[What the task requires]
Reproduce, please, the line that holds "Task: Click bold text Фаза 2 Банановой Зоны" and all later lines through the end of the entries below, exactly; omit pictures.

Extracted records
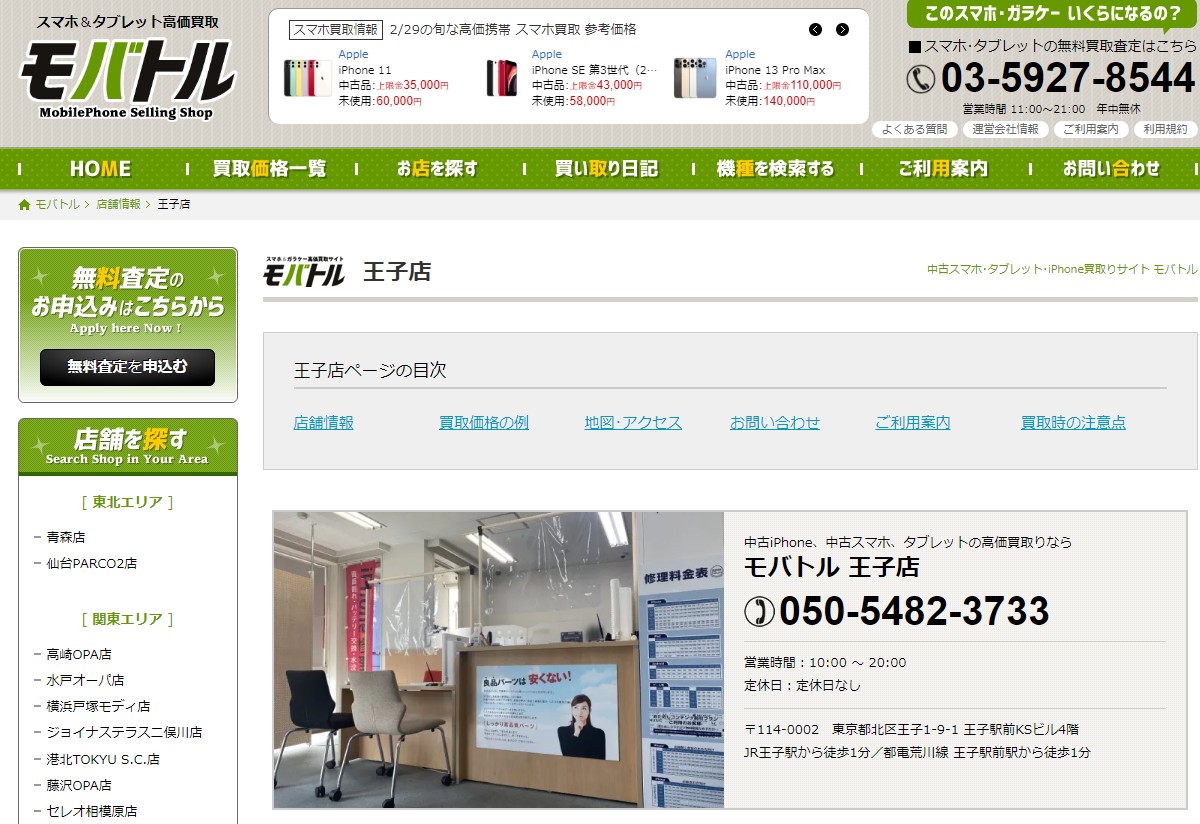Click the phone icon beside 050-5482-3733
Viewport: 1200px width, 824px height.
click(x=759, y=610)
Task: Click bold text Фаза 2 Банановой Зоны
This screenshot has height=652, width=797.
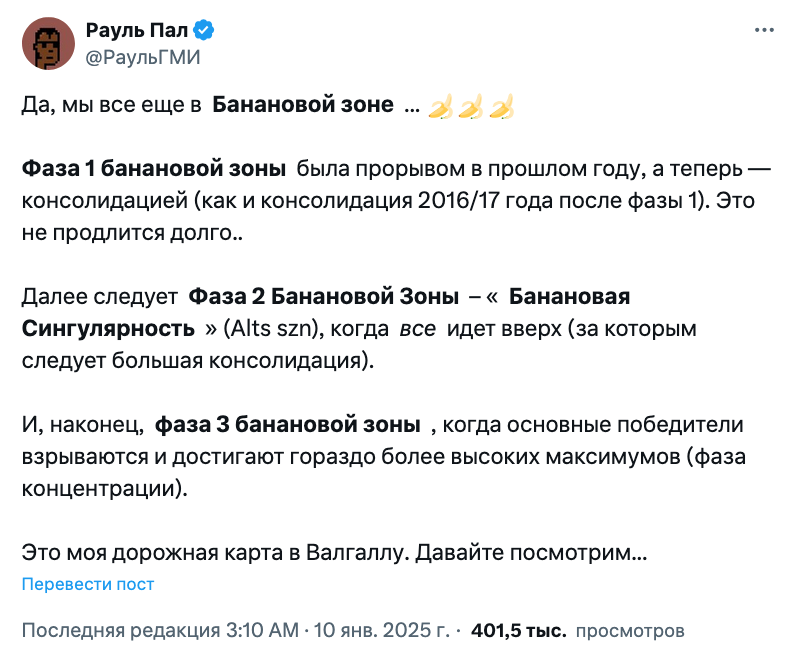Action: pos(324,297)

[Worked solution]
Task: Click bold text Фаза 2 Банановой Зоны
This screenshot has height=652, width=797.
Action: pos(324,297)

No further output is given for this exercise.